To bind the First Folio you had options depending on what you wanted for binding. Unlike books today, the consumer generally took the loose leaf sheets of paper and hired a book binder to bind the pages together according to the customer’s preference, as well as to have the option to affix an ownership seal in the form of a coat of arms or other identifying mark that made the book match the others in a customer’s library collection. Adrian explains that whenever you bought a published book, you had 3 options for the state in which your book would be purchased:

  1. Loose Leaf Sheets – large sheets of paper, unfolded, unbound, completely loose
  2. Ready Sewn Blocks–where the sheets are folded and sewn together, but missing a proper binding
  3. Ready Bound Book–one that looks like a book we purchase today, with the pages folded properly, sewn together, and already bound.  

Adrian explains that for the First Folio, most copies would have been sold the second way, in ready-sewn copies. You could have bought one in the bookseller stalls located next to St. Paul’s Cathedral, or directly from the printer.

An example of how elaborate custom binding could be can be seen in this example of the Ars Chemica, an alchemical manual bound in Strasbourg by Samuel Emmel, 1566. The cover bears the date 1568. | Image by Science History Institute | This file is licensed under the Creative Commons Attribution-Share Alike 3.0 Unported license. | Source
Bookbinder’s Typeholder: A metal box like compartment set on the end of a short wooden handle. Used for holding separate type sufficient to make up a few words. There is a thumb-screw for holding letters securely in the box. Initials J P on handle. | Photo by Edinburgh City of Print | Source

Five Folios at The British Library

There are five Folios located at the British Library in London. Inside those copies, all 5 Folios contain the 36 plays that were selected to be included in the original Folio, and all of them are complete.

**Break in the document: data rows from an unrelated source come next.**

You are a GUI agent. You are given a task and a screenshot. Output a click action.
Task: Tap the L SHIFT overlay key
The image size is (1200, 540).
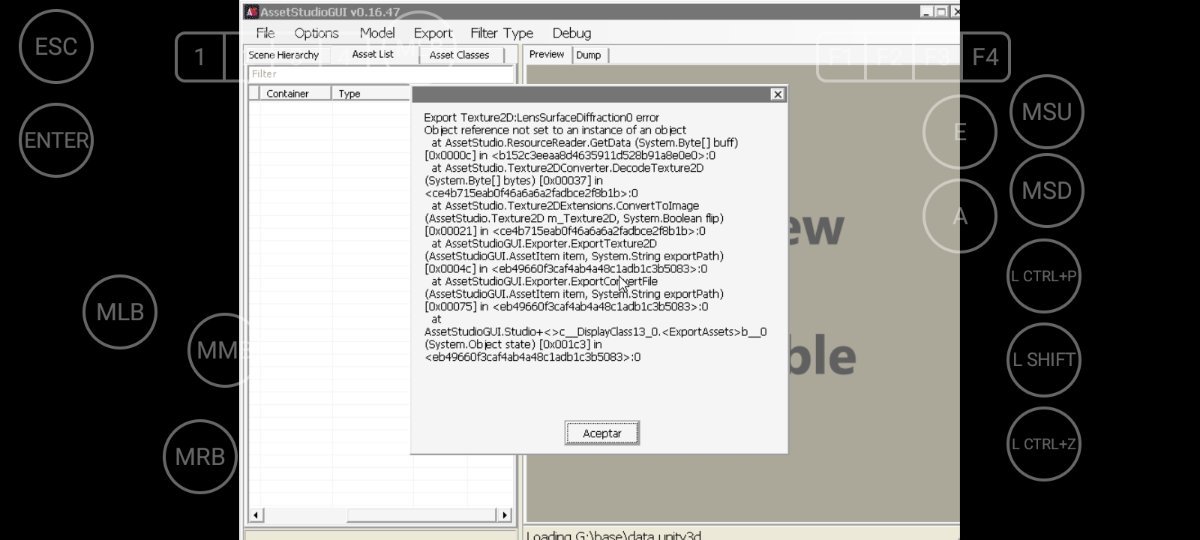(1043, 361)
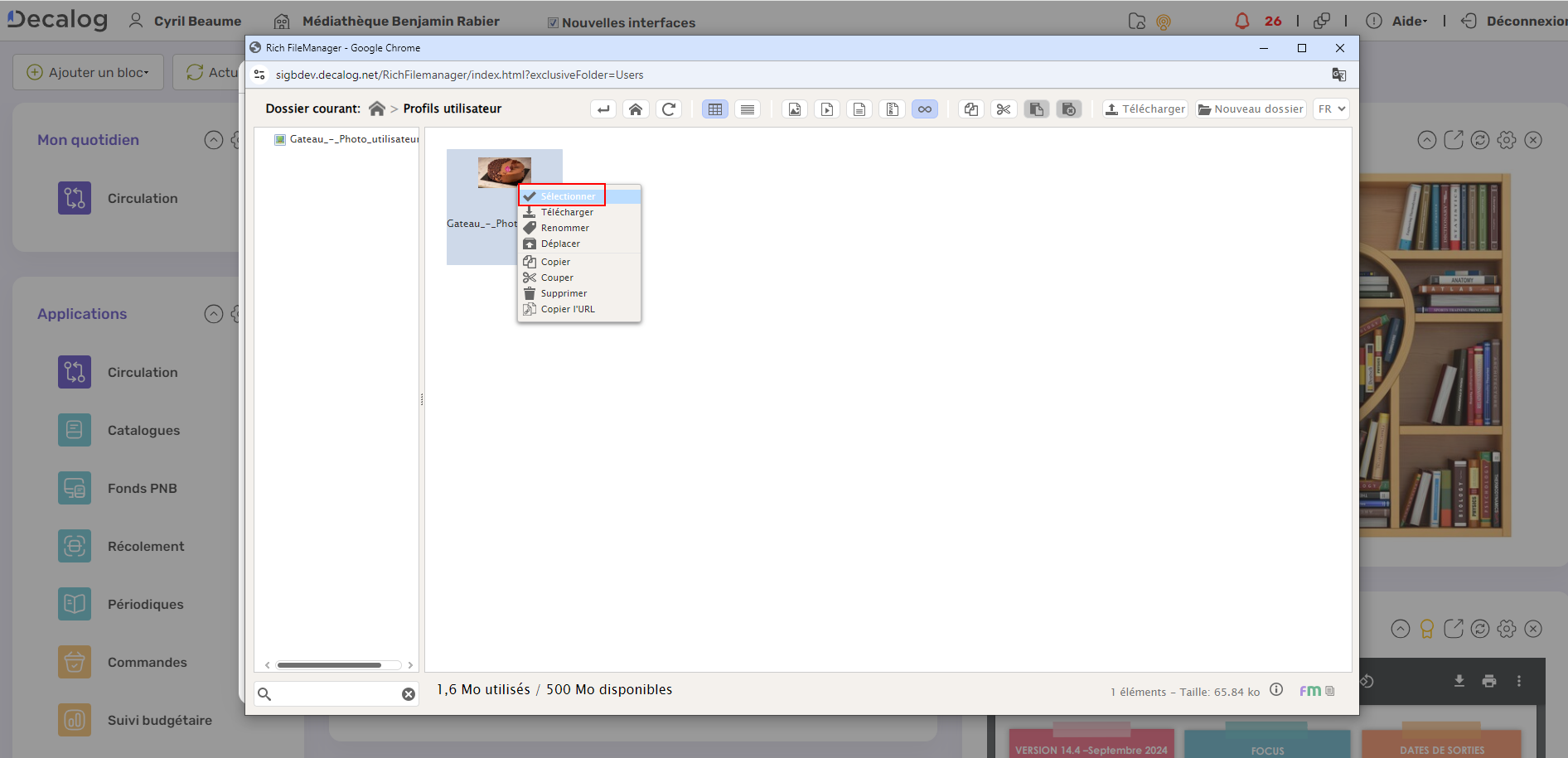Click the Télécharger upload button
The image size is (1568, 758).
(x=1145, y=109)
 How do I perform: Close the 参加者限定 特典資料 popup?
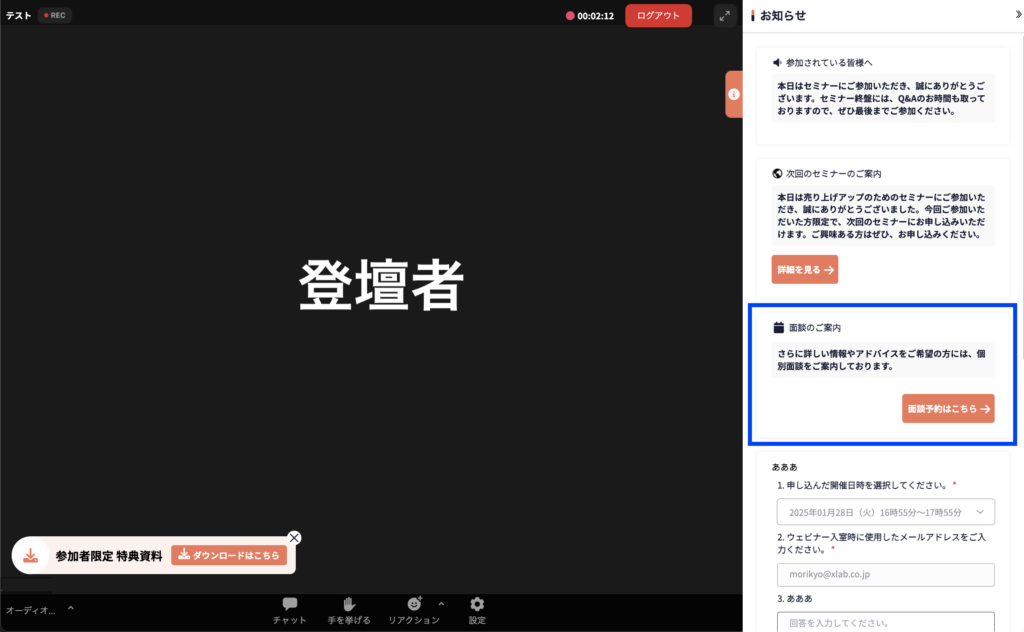pyautogui.click(x=293, y=537)
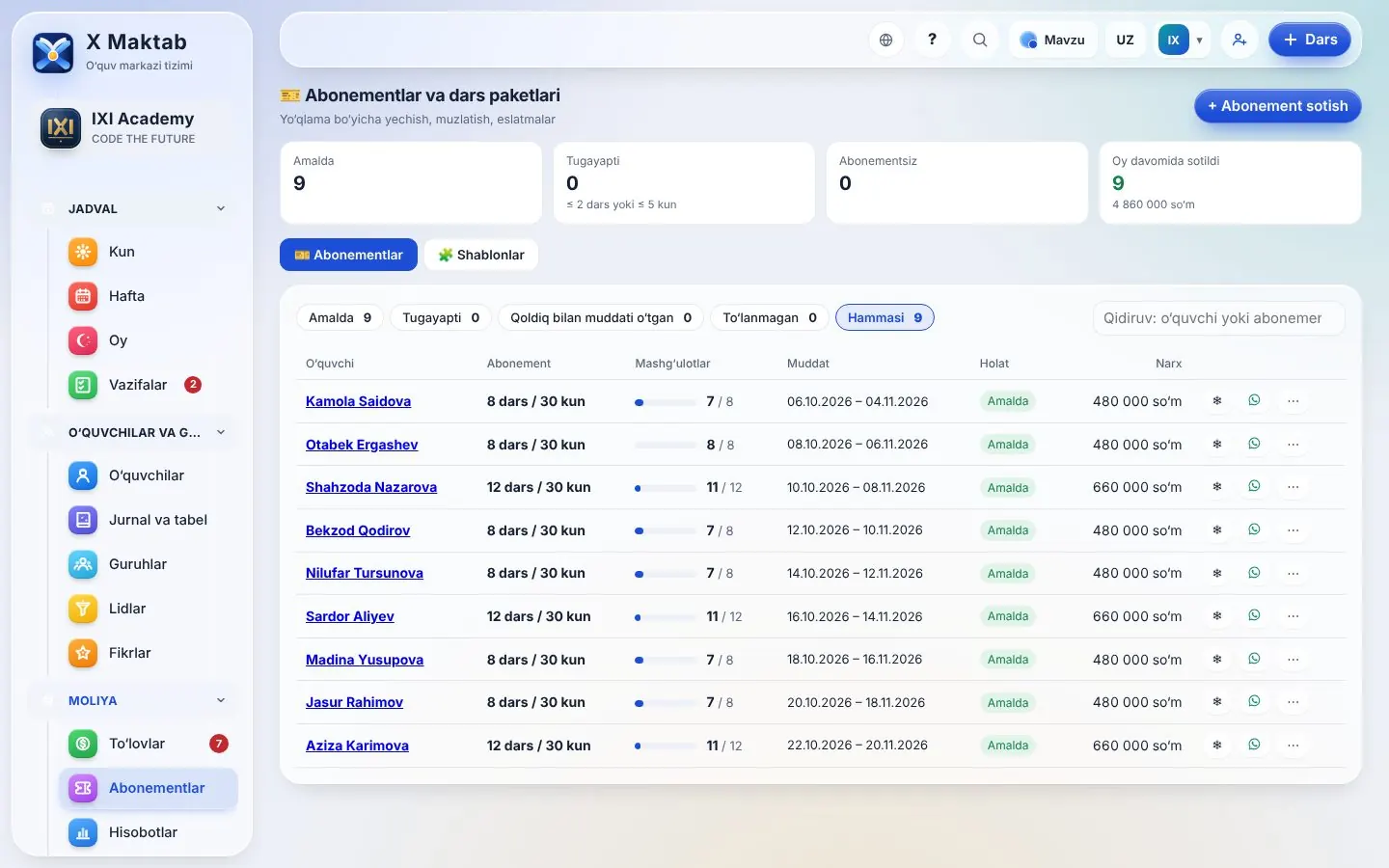This screenshot has width=1389, height=868.
Task: Switch language with UZ toggle
Action: click(1125, 40)
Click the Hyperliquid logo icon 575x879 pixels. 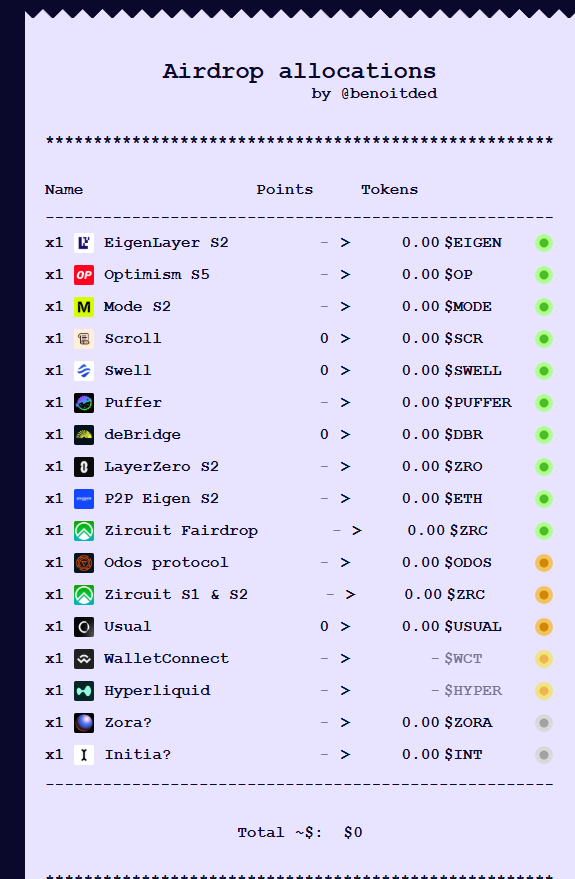[x=84, y=691]
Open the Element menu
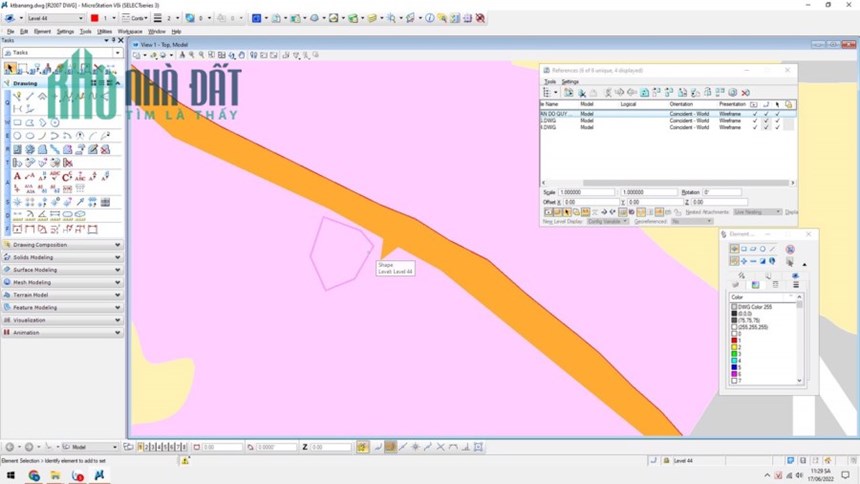 (42, 32)
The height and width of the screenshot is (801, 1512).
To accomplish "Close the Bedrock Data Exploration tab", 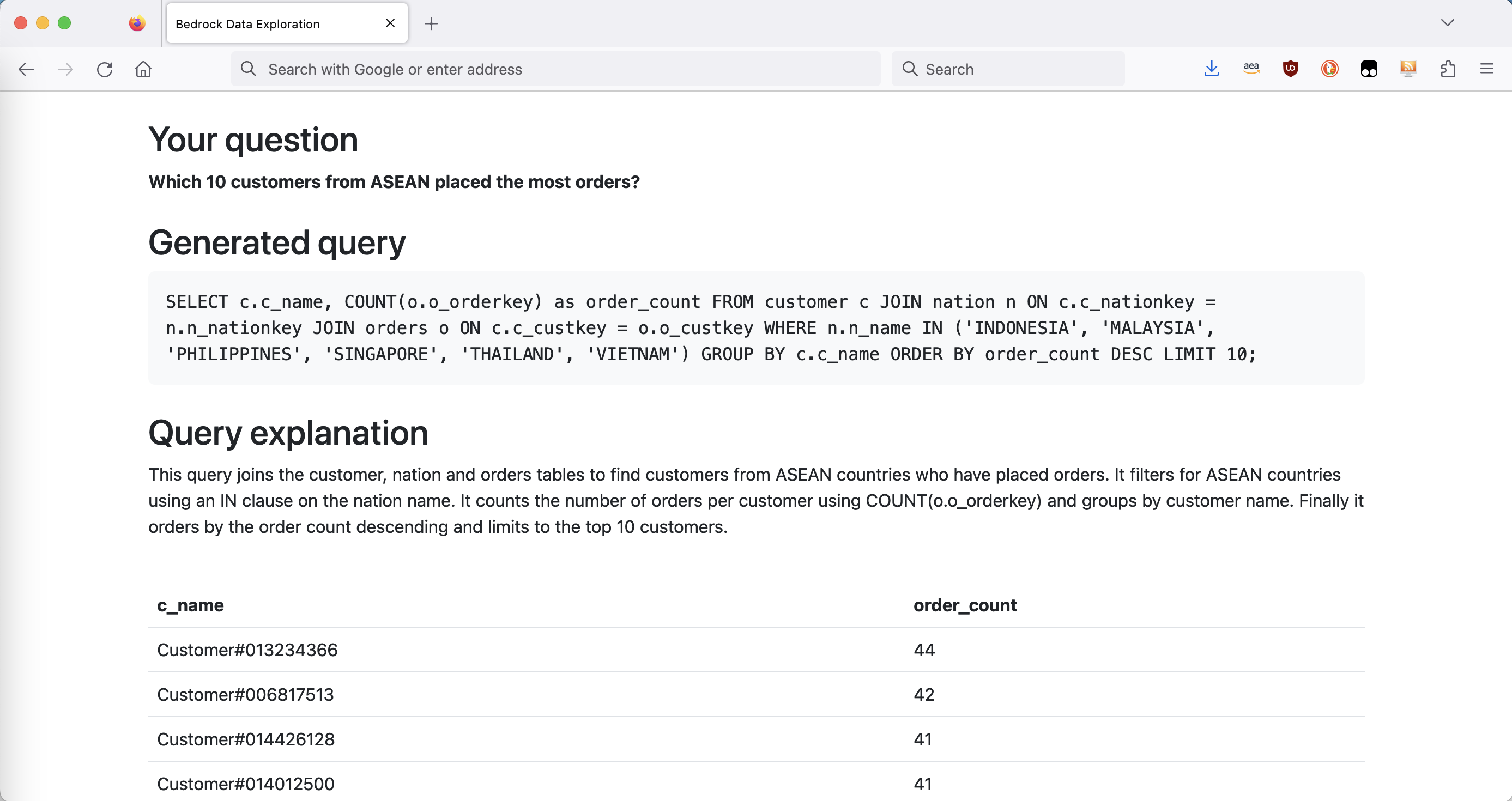I will click(390, 23).
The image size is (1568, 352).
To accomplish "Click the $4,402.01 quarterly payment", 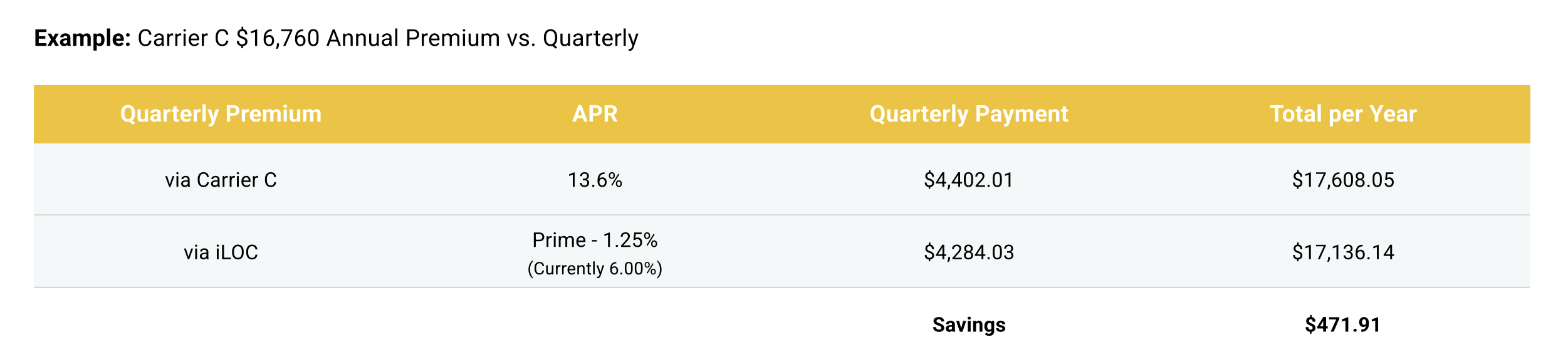I will [969, 180].
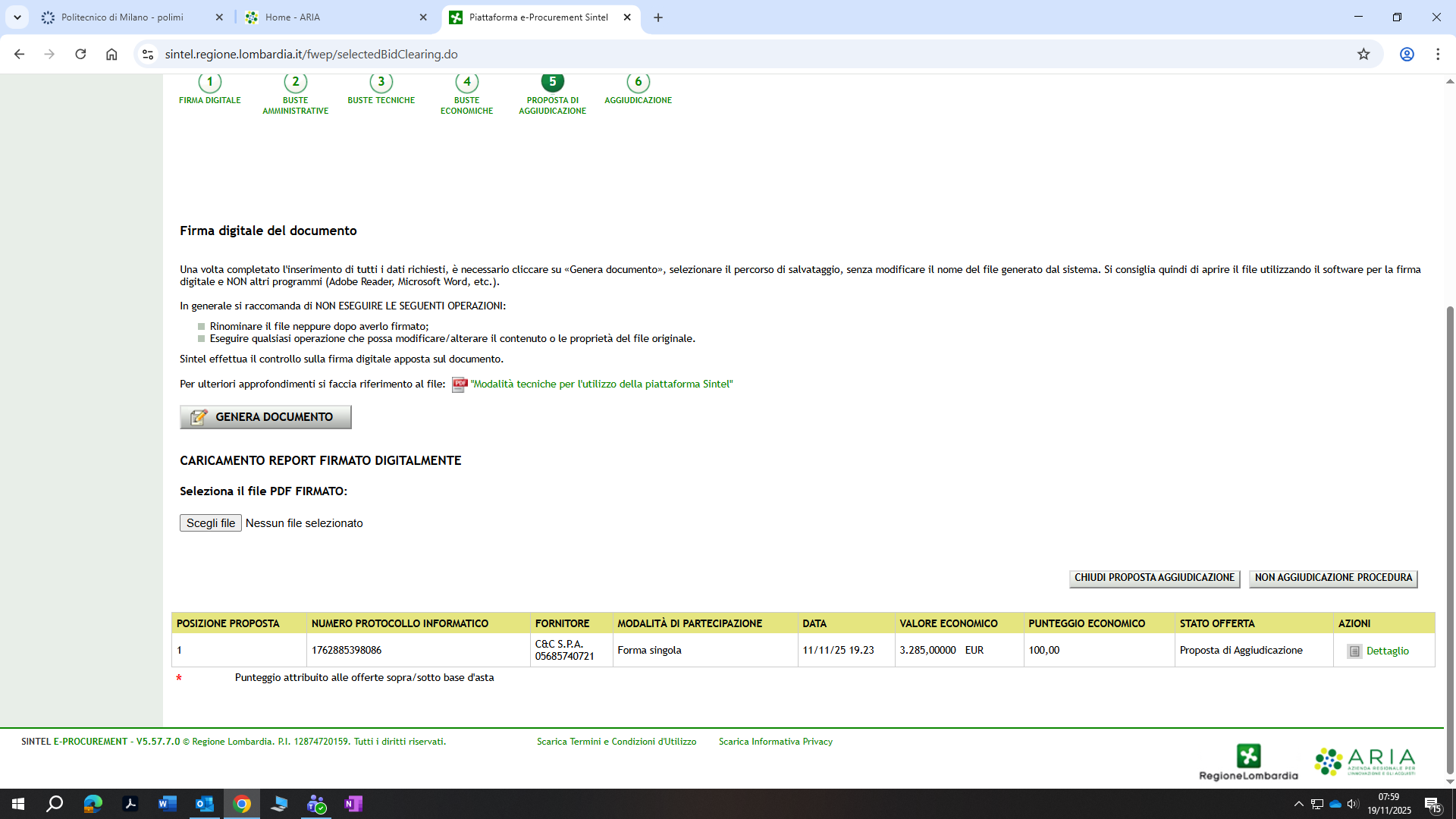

The differences between the Folios is found inside what Adrian calls “the preliminaries,” which refers to the starter material located at the front of the Folio–the portrait, the title page, and the list of actors, etc. The original Folio contained 9 preliminary items, and each of the First Folios at the British Library vary in how many of these nine preliminaries remain.   

1.       King George III.

2.       Revd Clayton Mordaunt Cracherode.

3.       Thomas Grenville.

4.       Charles Burney.

5.       Clifford-Phelps family.

The facsimile that is bring produced by The British Library for the 400th anniversary of the First Folio’s initial printing is based off of the Clifford Phelps copy, which is considered to be closest to the original in contents.